Tuesday, March 21, 2017

Assessing the GTHA's Housing Market

Four days a week I try to go for a walk in the morning. My route takes me around my neighbourhood and sometimes into nearby neighbourhoods and downtown. I am always surprised to see the number of houses for sale and the rapidity with which they are sold. Recently in Worth Reading I've shared a couple of articles about the housing market, including the banks' roles in inflating prices.

As much as it would nice to blame our hot housing market on the banks I think it is a far more complex picture with many contributing factors. Housing prices in the Greater Toronto Area, and perhaps the Greater Toronto-Hamilton Area have been on a steady increase now for decades. Things are hardly uniform across this vast region. Housing prices in Thorold are not growing at the same pace of inner Toronto, but they are all related.

I first started to notice the housing prices spiking around the time of the American financial crisis in 2007-2008. With the global economy in a tailspin Canada became a safe investment spot. As a safe harbour money poured into the Canadian economy, especially in the real estate sector. Foreign investors, like Canadians, are eager to pitch their savings into real estate investments. This ranges from maintaining and fixing up a house to improve its worth, or buying the house in the first place, or speculating in the market. For a huge proportion of Canadians use their homes as their retirement funds and nest eggs. Distortions in the housing market therefore has a tremendous impact on our economy and lives.

- - - -

Write out everything in the housing market post from "Tuesday, March 21, 2017" down to "are all related.", word for word. The listing has nothing to do with the housing market post.

## EXTRACTED ENTRIES
- - - -

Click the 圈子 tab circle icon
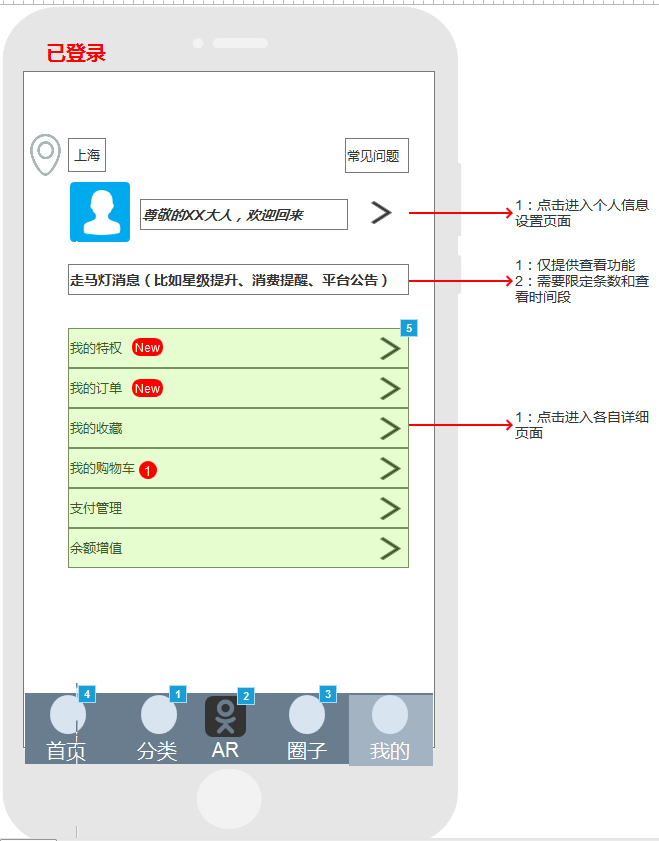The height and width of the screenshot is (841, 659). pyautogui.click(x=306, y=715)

- - - -

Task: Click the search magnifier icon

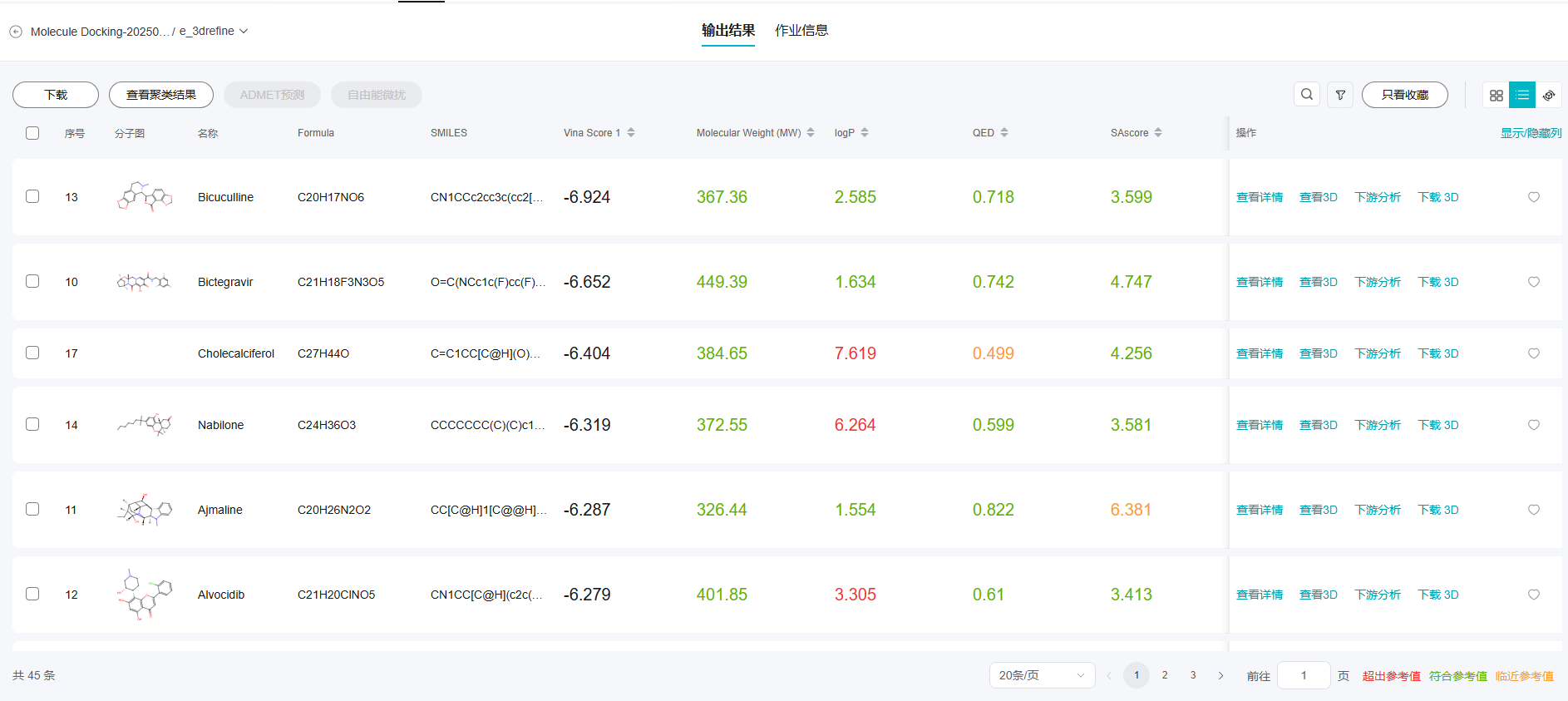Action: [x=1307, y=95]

- - - -

## SOLUTION BELOW
Tuesday, March 21, 2017

Assessing the GTHA's Housing Market

Four days a week I try to go for a walk in the morning. My route takes me around my neighbourhood and sometimes into nearby neighbourhoods and downtown. I am always surprised to see the number of houses for sale and the rapidity with which they are sold. Recently in Worth Reading I've shared a couple of articles about the housing market, including the banks' roles in inflating prices.

As much as it would nice to blame our hot housing market on the banks I think it is a far more complex picture with many contributing factors. Housing prices in the Greater Toronto Area, and perhaps the Greater Toronto-Hamilton Area have been on a steady increase now for decades. Things are hardly uniform across this vast region. Housing prices in Thorold are not growing at the same pace of inner Toronto, but they are all related.